Que faire en cas de résultat anormal

  1. Ne commencez ni n’arrêtez jamais les corticoïdes de vous-même. Arrêter brutalement un glucocorticoïde peut déclencher une crise surrénalienne ; les utilisateurs au long cours doivent connaître leurs règles des « jours de maladie ».
  2. Tenez compte de l’horaire et des facteurs de confusion. Une valeur signifie peu de chose sans l’heure du prélèvement — signalez à votre médecin les corticoïdes, la pilule ou le traitement hormonal, la grossesse, une maladie récente et le stress.
  3. Confirmez avant de conclure. Les résultats élevés se vérifient par un freinage à la dexaméthasone, un cortisol salivaire de fin de soirée ou un cortisol urinaire des 24 heures ; les résultats bas, par un test de stimulation à l’ACTH.
  4. Consultez d’abord votre médecin traitant ou généraliste. C’est lui qui prescrit l’examen de confirmation et vous oriente vers un endocrinologue en cas de suspicion de syndrome de Cushing ou d’insuffisance surrénale.
  5. Traitez les signes de crise comme une urgence. Un collapsus, des vomissements sévères ou une confusion chez une personne ayant une insuffisance surrénale connue ou suspectée nécessitent une prise en charge le jour même.

Questions fréquentes

À quel moment de la journée faut-il doser le cortisol ?

Le matin en tout premier, vers 8 h, à son pic naturel : une valeur basse le matin est le meilleur dépistage d’une insuffisance surrénale. Pour le syndrome de Cushing, les médecins utilisent un prélèvement de fin de soirée, quand le cortisol devrait être au plus bas.

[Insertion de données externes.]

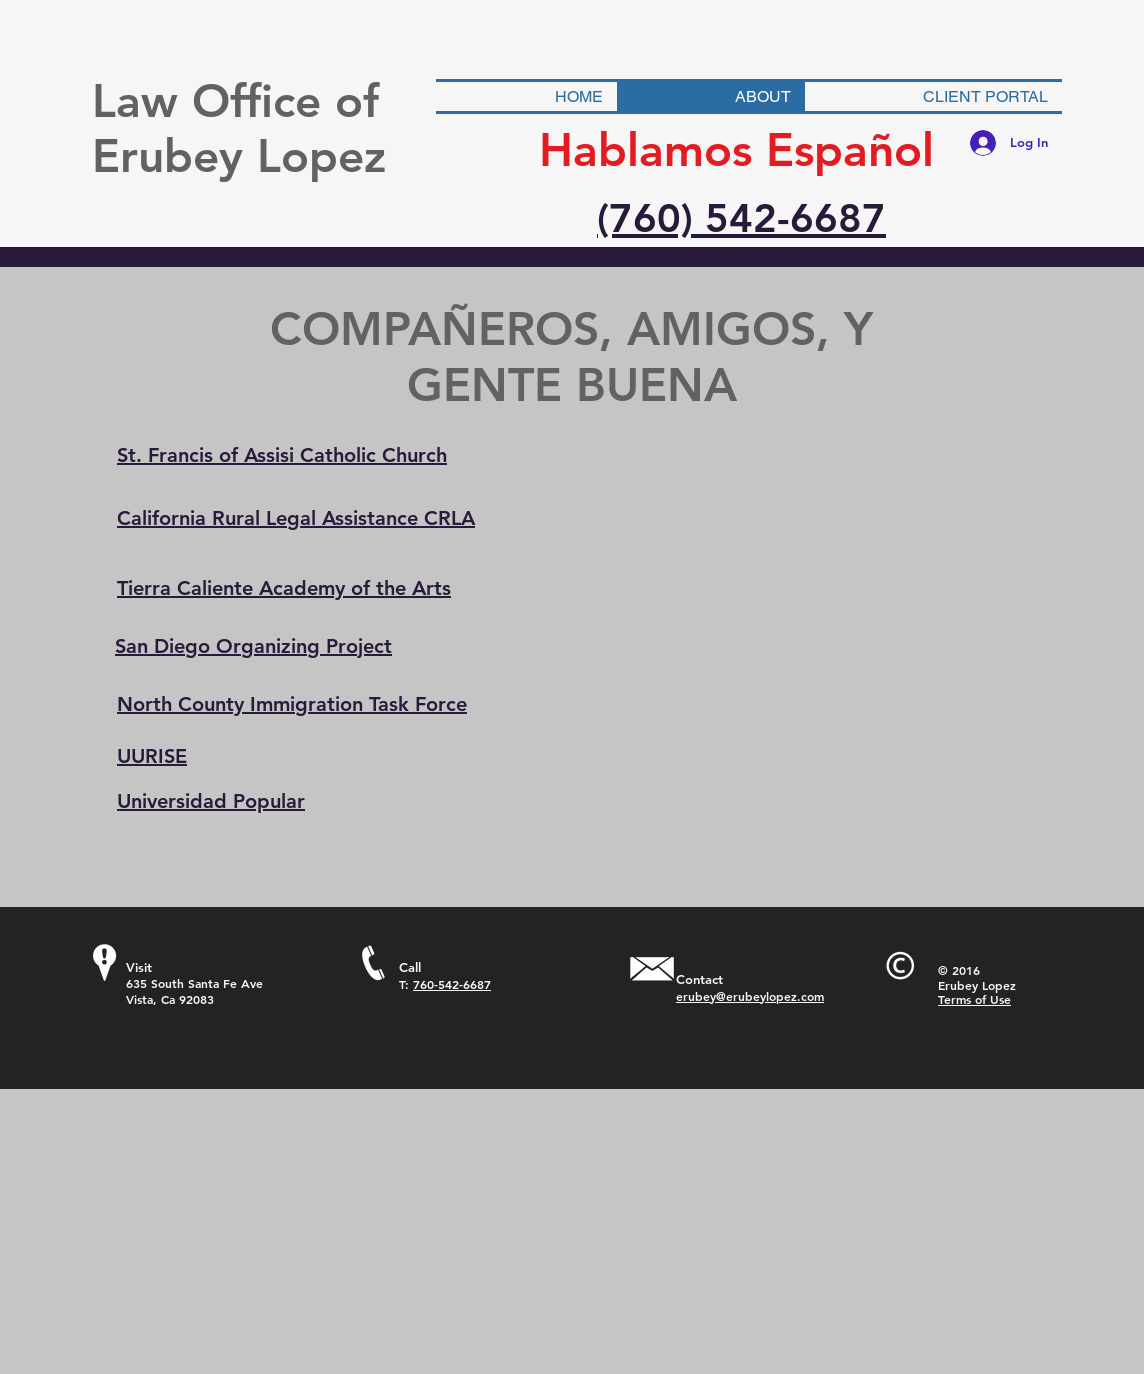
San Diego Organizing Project (253, 646)
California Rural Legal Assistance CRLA (296, 518)
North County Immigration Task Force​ (292, 704)
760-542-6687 (452, 984)
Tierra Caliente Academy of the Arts (284, 588)
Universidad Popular (211, 801)
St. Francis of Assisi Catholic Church (282, 455)
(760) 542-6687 (741, 218)
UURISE (152, 756)
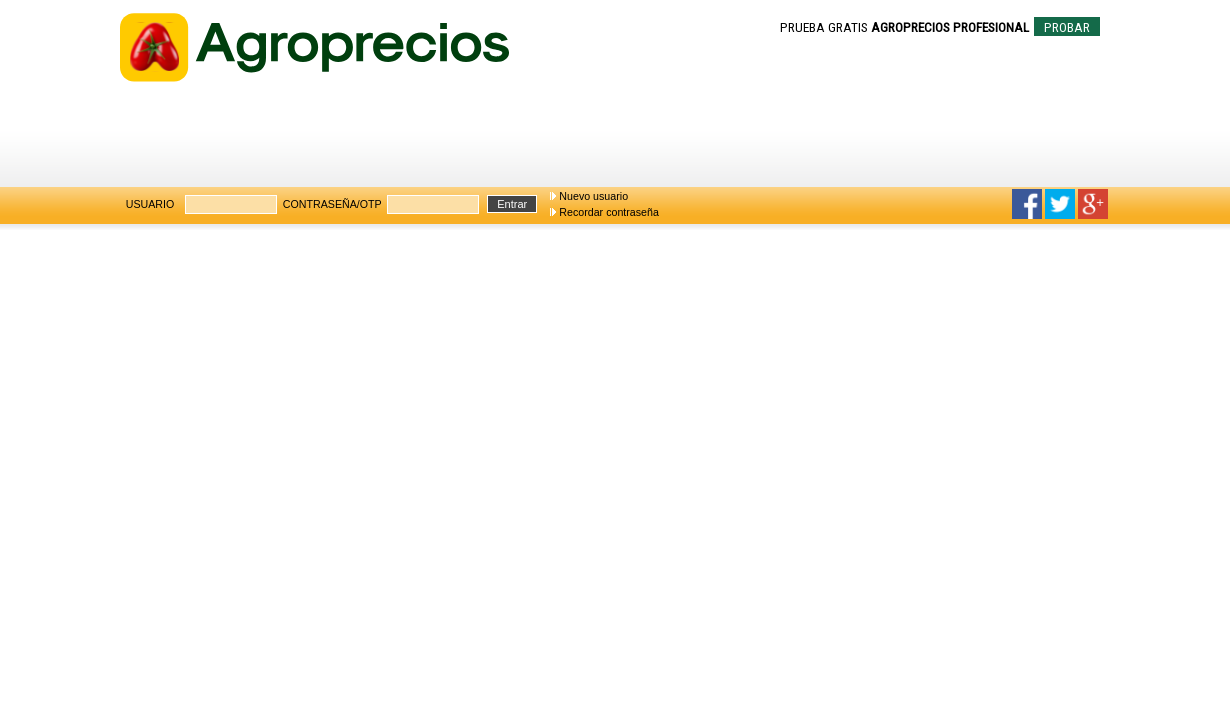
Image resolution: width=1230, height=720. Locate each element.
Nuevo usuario (593, 196)
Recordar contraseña (609, 212)
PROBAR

Un cortisol élevé signifie-t-il que j’ai un syndrome de Cushing ?

En général pas sur une seule prise de sang. Le stress, une maladie, l’obésité, l’alcool, la dépression, la grossesse et la pilule élèvent tous le cortisol. Le syndrome de Cushing ne se confirme qu’avec des examens dédiés : freinage à la dexaméthasone, cortisol salivaire de fin de soirée ou cortisol urinaire des 24 heures.

Que signifie un cortisol bas ?

Il peut traduire une insuffisance surrénale — la maladie d’Addison (les glandes défaillent) ou un problème hypophysaire —, mais la cause la plus fréquente est un traitement par corticoïdes qui met les glandes au repos. Une valeur basse le matin se confirme par un test de stimulation à l’ACTH.

Le stress ou la prise de sang elle-même peuvent-ils élever le cortisol ?

Oui. Le cortisol est l’hormone du stress : un stress physique ou émotionnel — même l’appréhension de l’aiguille — l’élève brièvement. C’est de la physiologie normale, pas un trouble du cortisol, et c’est pourquoi l’horaire et la répétition du dosage comptent.

La pilule contraceptive ou la grossesse peuvent-elles modifier un résultat de cortisol ?

Oui. Les œstrogènes de la pilule, d’un traitement hormonal ou de la grossesse augmentent la protéine qui transporte le cortisol, ce qui élève le total mesuré mais pas l’hormone libre active. Prévenez votre médecin, qui pourra opter pour un test salivaire ou urinaire.